- Relator(a)
- Ministro Felix Fischer
- Órgão julgador
- Quinta Turma
- Data do julgamento
- 20/10/2015
- Data de publicação
- 17/11/2015
STJ – Acórdão, Rel. Ministro Felix Fischer, Quinta Turma, j. 20/10/2015, p. 17/11/2015
PROCESSUAL PENAL. RECURSO ORDINÁRIO EM HABEAS CORPUS. TRÁFICO DE ENTORPECENTES. ALEGADA AUSÊNCIA DE FUNDAMENTAÇÃO DO DECRETO PRISIONAL. INOCORRÊNCIA. SEGREGAÇÃO CAUTELAR DEVIDAMENTE FUNDAMENTADA NA GARANTIA DA ORDEM PÚBLICA. EXPRESSIVA QUANTIDADE DE DROGAS E ELEVADO GRAU DE NOCIVIDADE DA SUBSTÂNCIA APREENDIDA. CONDIÇÕES PESSOAIS FAVORÁVEIS. IRRELEVÂNCIA. RECURSO ORDINÁRIO EM HABEAS CORPUS DESPROVIDO. I - A prisão cautelar deve ser considerada exceção, já que, por meio desta medida, priva-se o réu de seu jus libertatis antes do pronunciamento condenatório definitivo, consubstanciado na sentença transitada em julgado. É por isso que tal medida constritiva só se justifica caso demonstrada sua real indispensabilidade para assegurar a ordem pública, a instrução criminal ou a aplicação da lei penal, ex vi do artigo 312 do Código de Processo Penal. A prisão preventiva, portanto, enquanto medida de natureza cautelar, não pode ser utilizada como instrumento de punição antecipada do indiciado ou do réu, nem permite complementação de sua fundamentação pelas instâncias superiores (HC n. 93.498/MS, Segunda Turma, Rel. Min. Celso de Mello, DJe de 18/10/2012).

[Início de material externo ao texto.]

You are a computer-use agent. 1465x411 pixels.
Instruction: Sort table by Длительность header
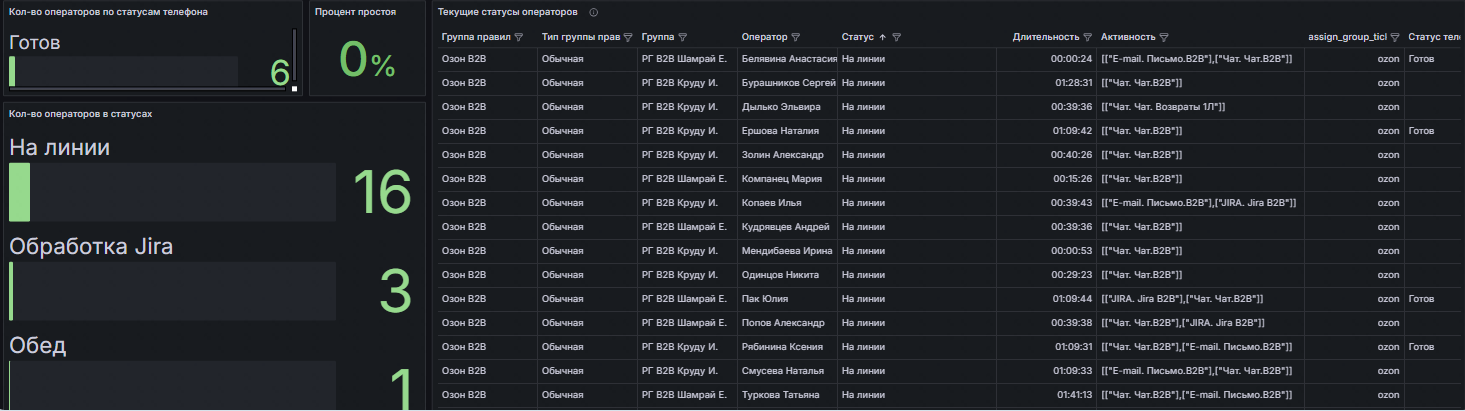pos(1046,37)
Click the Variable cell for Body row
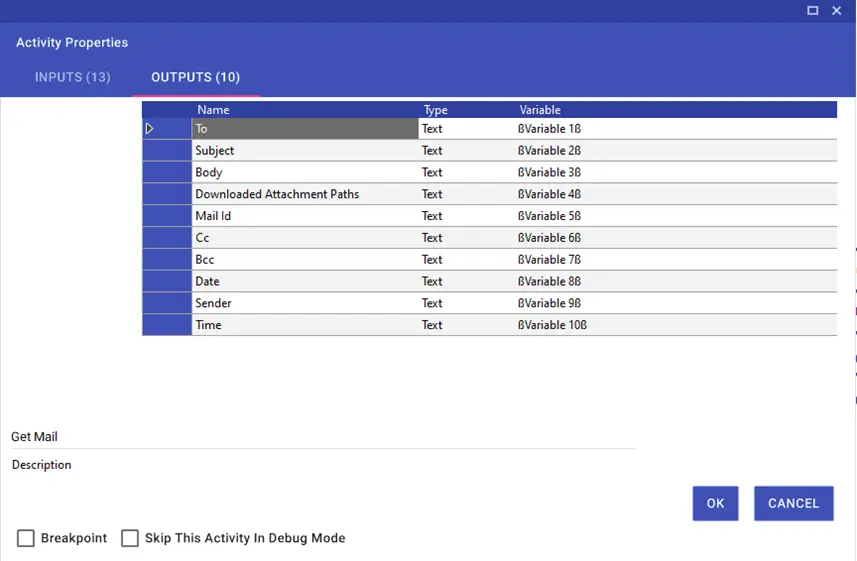857x561 pixels. pos(676,172)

II - Na hipótese, o decreto prisional encontra-se devidamente fundamentado em dados concretos extraídos dos autos, os quais evidenciam que a liberdade do ora recorrente acarretaria risco à ordem pública, notadamente se considerada a expressiva quantidade e a nocividade da substância entorpecente apreendida em poder do recorrente (516 gramas de cocaína), bem como a apreensão de diversos aparelhos telefônicos, aliados a fortes indícios que apontam para o envolvimento do recorrente com a prática habitual do tráfico de entorpecentes, além da ausência de comprovação do vínculo com o distrito da culpa, o que denota a periculosidade social do agente, bem como indica um maior desvalor da conduta perpetrada (precedentes). III - As condições pessoais favoráveis, tais como primariedade, ocupação lícita e residência fixa, entre outras, não têm o condão de, por si sós, garantirem ao recorrente a revogação da prisão preventiva, se há nos autos elementos hábeis a recomendar a manutenção de sua custódia cautelar, como é o caso da presente hipótese. Recurso ordinário desprovido. (RHC n. 60.798/SP, relator Ministro Felix Fischer, Quinta Turma, julgado em 20/10/2015, DJe de 17/11/2015.)